**** Provided records

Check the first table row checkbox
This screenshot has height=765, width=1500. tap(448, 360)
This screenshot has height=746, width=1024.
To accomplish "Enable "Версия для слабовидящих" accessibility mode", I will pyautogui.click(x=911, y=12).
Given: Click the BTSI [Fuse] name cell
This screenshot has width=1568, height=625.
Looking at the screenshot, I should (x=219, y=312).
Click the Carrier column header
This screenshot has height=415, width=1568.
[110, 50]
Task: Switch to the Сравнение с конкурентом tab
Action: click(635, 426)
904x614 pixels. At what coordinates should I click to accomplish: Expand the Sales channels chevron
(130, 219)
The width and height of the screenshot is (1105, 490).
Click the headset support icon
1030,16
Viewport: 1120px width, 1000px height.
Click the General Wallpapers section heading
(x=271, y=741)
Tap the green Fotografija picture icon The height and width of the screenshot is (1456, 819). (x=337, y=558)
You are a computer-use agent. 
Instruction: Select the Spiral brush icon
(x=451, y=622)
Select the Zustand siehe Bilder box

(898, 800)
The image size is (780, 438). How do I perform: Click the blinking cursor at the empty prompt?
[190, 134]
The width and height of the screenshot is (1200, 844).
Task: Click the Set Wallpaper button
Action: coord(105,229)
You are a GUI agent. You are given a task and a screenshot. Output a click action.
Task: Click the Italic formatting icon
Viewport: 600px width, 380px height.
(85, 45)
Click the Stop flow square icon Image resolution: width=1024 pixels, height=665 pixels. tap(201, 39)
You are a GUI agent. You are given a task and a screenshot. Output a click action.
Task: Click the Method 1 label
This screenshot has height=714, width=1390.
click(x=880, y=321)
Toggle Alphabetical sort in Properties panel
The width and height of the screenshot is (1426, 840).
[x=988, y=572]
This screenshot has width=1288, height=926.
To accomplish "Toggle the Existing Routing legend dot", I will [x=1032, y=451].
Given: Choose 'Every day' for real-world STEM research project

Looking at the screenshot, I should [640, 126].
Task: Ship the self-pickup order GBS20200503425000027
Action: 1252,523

********

**Exercise directions**
What is needed is every line from the data above that includes the string "will", copied out.

**The completed task**
To accomplish "Enable "Версия для слабовидящих" accessibility mode", I will pyautogui.click(x=911, y=12).
To accomplish "Toggle the Existing Routing legend dot", I will [x=1032, y=451].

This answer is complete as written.